Dos líneas

Un nuevo escrito de la pluma de Luis Arturo Lomello.

Con un palito, dibujé en el jardín de casa una línea. Uniforme y recta, arañó el compacto suelo de tierra. La superficie, antes una, ahora se dividía en dos partes.

– Manos a la obra, exclamé.

De un lado agrupé las cosas que en mi vida pensaba no estaban del todo acertadas y del extremo opuesto, hice otro tanto con las que, según mi óptica, merecían la aprobación de haber sido las correctas.

A un costado, acomodándome de manera tal que la marca quedase en el centro, permanecí de pie, observando la realidad de las consideraciones que revelaban un significado en mi conducta.

Sorprendido, estuve a tiempo de abandonar la empresa.

Por primera vez era juez de mí mismo. No iba a opinar sobre los demás.

No complacido aún, en el margen del espacio, donde las cosas estaban bien, dediqué la tarde a construir un cadalso y sobre él monté una horca.

El anochecer me encontró trabajando en el lugar donde las piezas asomaban mal, regando una azalea a punto de florecer.

En la oscuridad de la media noche, volví al rincón, donde nació la iniciativa y divisé

la luna que, en su fase de llena, denunció, con la propia claridad de su luz, cuestiones de asuntos que permanecían sin resolver.

Descubrí en instantes cuanto amé y de inmediato todo lo que detesté, los deseos insatisfechos y los realizados.

No conforme aún, decidí dibujar, a partir de los vértices, llevando a unir con su opuesto, dos líneas más, que al cruzarse determinaron un eje, allí en el núcleo mismo, planté sobre su base, una balanza, del tipo que se utilizan para representar a la justicia.

Sopesé que este nuevo elemento determinaría en que posición se inclinaría mi comportamiento.

Ahora distinguía tres diagonales y opté por borrar la primera, ya no prestaba ningún tipo de utilidad.

-He concluido.
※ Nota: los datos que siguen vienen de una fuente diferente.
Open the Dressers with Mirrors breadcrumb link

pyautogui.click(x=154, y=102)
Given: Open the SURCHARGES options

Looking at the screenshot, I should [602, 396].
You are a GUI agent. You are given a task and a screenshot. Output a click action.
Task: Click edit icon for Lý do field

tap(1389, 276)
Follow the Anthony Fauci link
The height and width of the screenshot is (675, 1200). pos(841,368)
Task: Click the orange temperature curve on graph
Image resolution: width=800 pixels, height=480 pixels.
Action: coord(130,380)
Y la ansiedad apuró a reencontrarme con el motivo donde empecé mi labor.

-Necesito una respuesta, ahora, ya.

– ¡Oh, Dios!

La aurora se insinuaba irreversible.

Descifré, entre el traspaso de la penumbra a la claridad que el instrumento permanecía en el mismo sitio, rígido, imperturbable, desubicado, lo propio ocurría con el cadalso y la azalea, un relámpago aguijoneó mi conciencia, apresurado comencé a cargar los platillos en un intento que permanecieran en armonía.

Ahora sí, la tarea concluía, todos los reconocimientos seguían montados en equilibrio, aunque este, sin que lo percibiese, aumentaba el riesgo de su estabilidad.
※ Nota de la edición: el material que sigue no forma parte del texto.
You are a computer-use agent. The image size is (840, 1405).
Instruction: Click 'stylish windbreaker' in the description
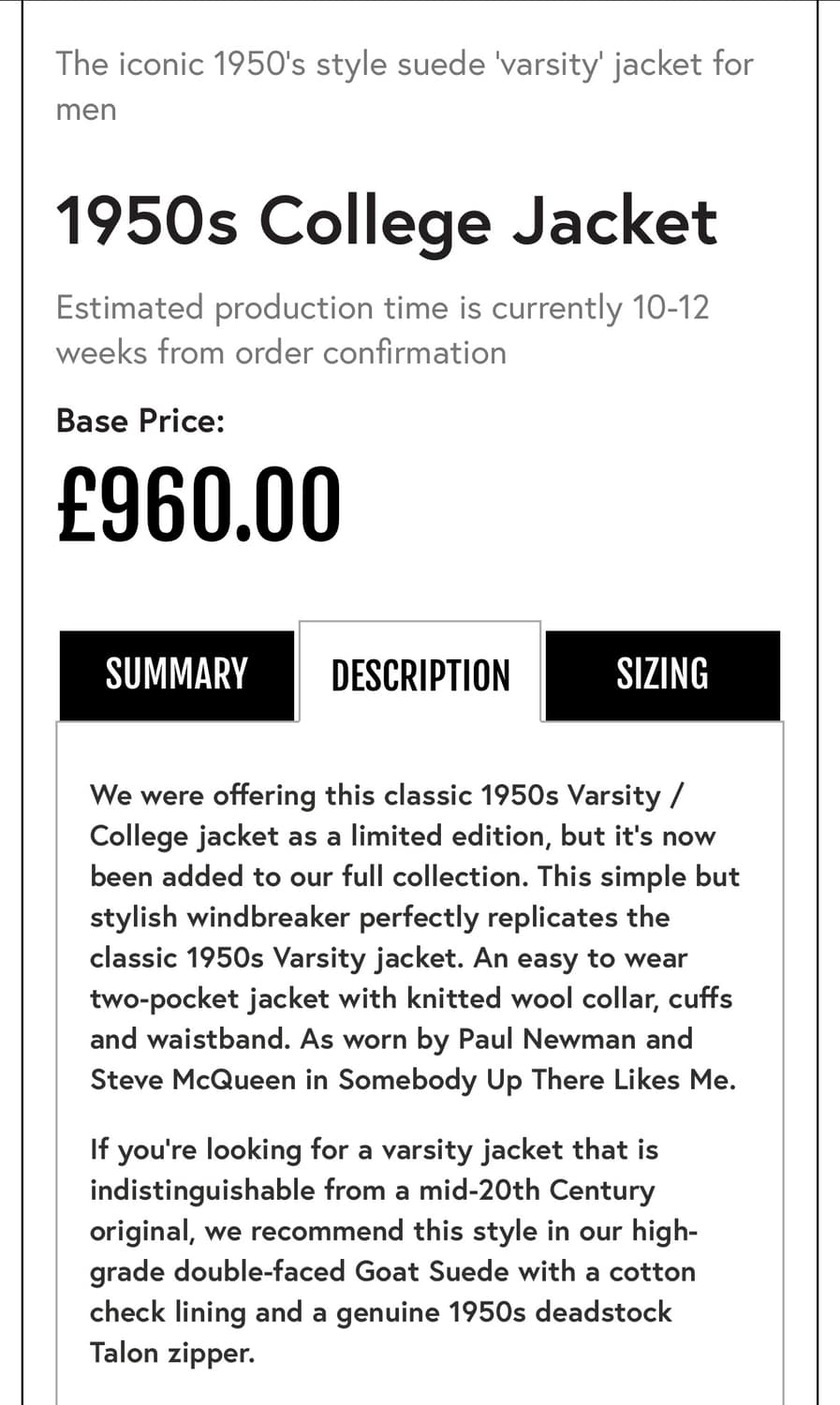(x=220, y=916)
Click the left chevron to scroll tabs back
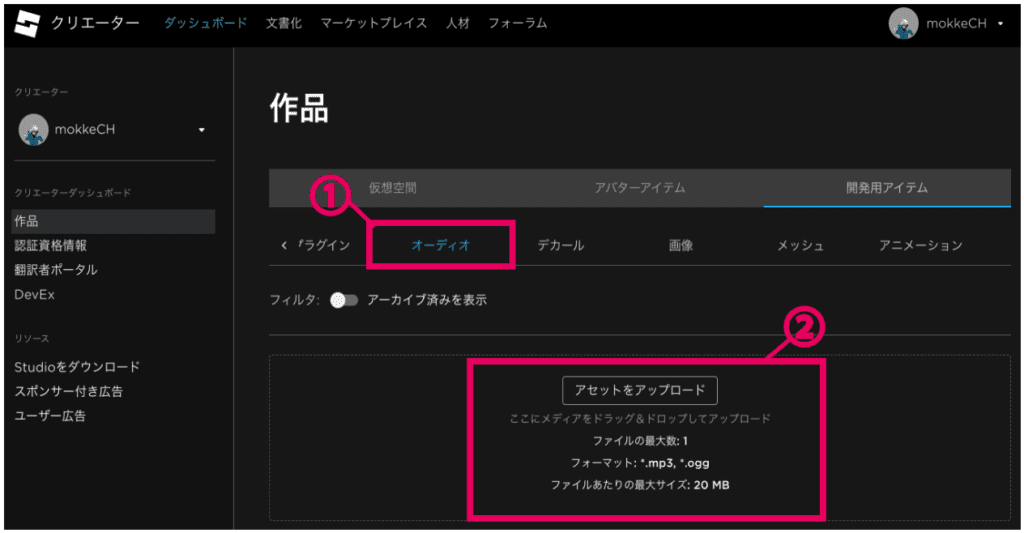The width and height of the screenshot is (1024, 533). (x=283, y=245)
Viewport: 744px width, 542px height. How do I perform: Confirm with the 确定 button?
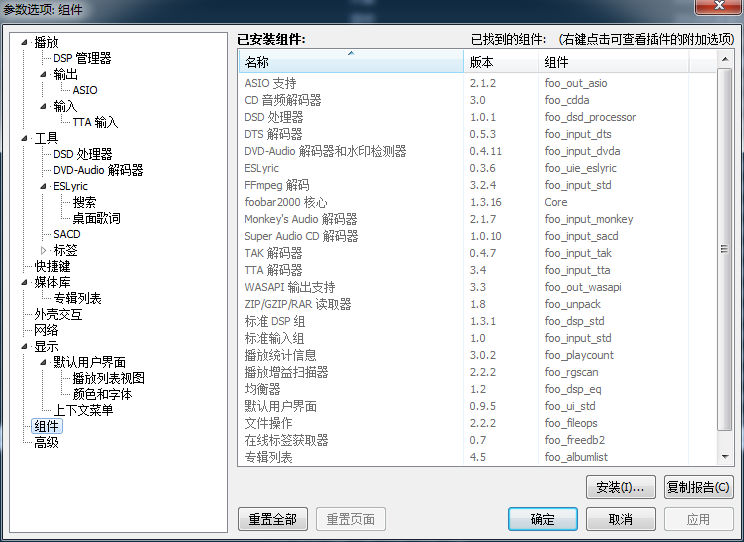(x=542, y=519)
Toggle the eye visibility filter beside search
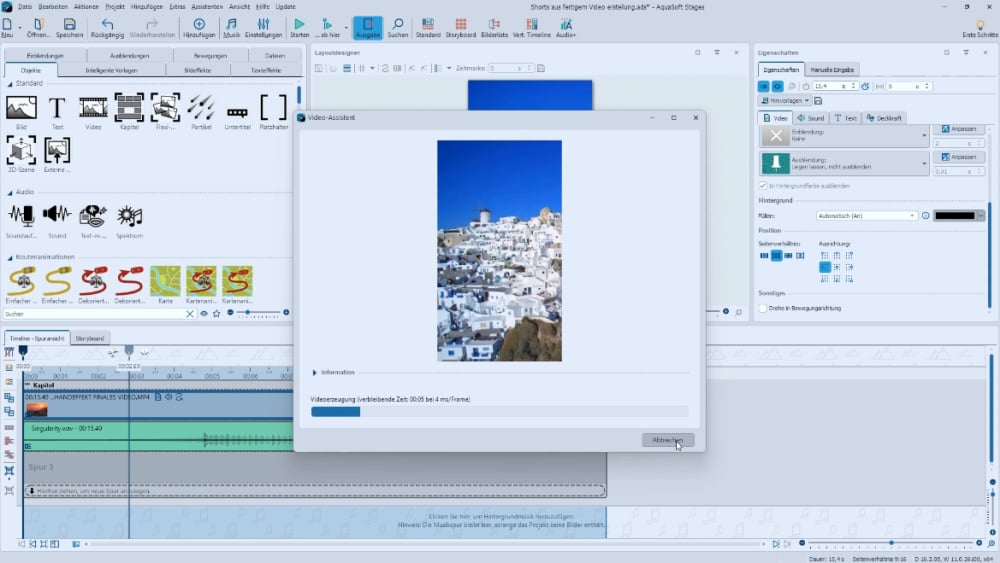 point(204,313)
Un escalofrío me recorrió la espalda, el apoyo no era más que una señal en la intersección de ambos trazos, del tercero ya no quedaba ni la impresión de que en algún momento existiera.

Cantó un gallo, es curioso pensé, y volvió a cantar.

-Esto no está ocurriendo.

En un abrir y cerrar de ojos todo se derrumbó, inseparables los objetos cayeron a la vez, los perros ladraron, todo se volvió un pandemónium.
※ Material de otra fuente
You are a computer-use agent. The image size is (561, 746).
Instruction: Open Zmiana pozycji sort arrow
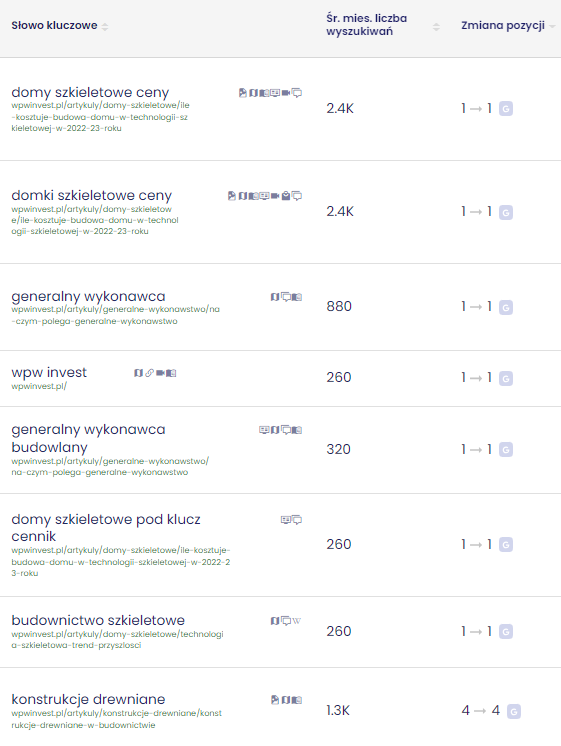[552, 27]
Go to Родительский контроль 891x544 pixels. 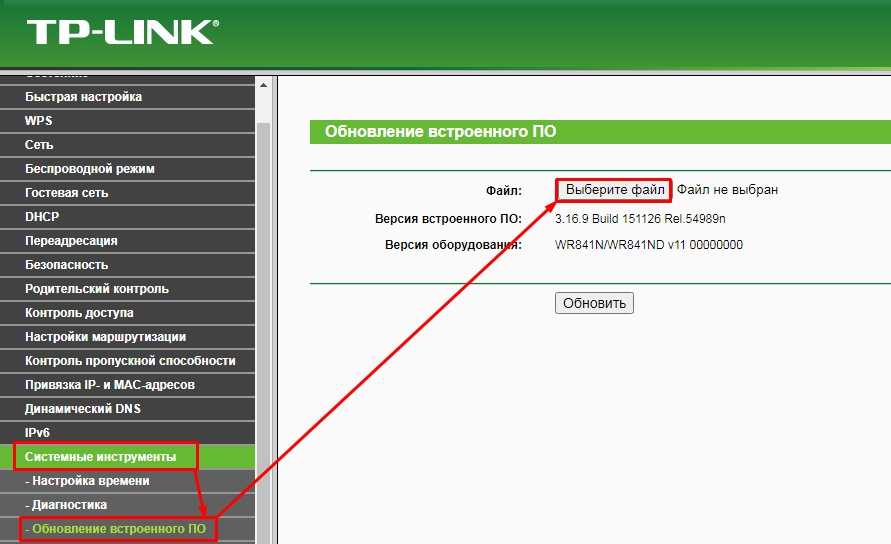click(x=127, y=289)
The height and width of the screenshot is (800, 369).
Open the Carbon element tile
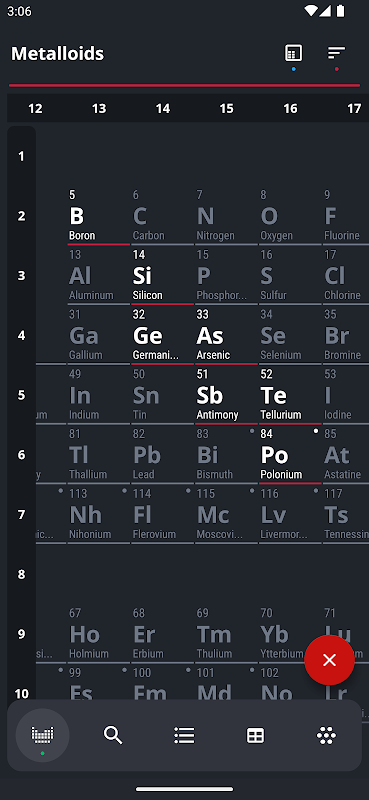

Sobrevino un profundo silencio y desde el origen de esa pausa rompió similar a un sonar de trompetas; el gallo.

Sin poder contenerme, caí de rodillas y preso del temor grité:

  • ¿Cuál es el motivo de la existencia?

Mudo permaneció el primer claro del alba.

Pero ya no tenía ningún control sobre lo que ocasioné. El miedo sufrió una metamorfosis, no hay palabras para explicar en que se transformó y la visión terminó sacándome de los cabales.

  • Aunque no lo creas, el amanecer, con un fugaz rayo de luz rasgó el fondo del patio, allí con dos rayas, aparecía la revelación, todo el secreto de la supervivencia, no solo mía, sino de la humanidad integra, dos líneas que representaban un símbolo, la cruz.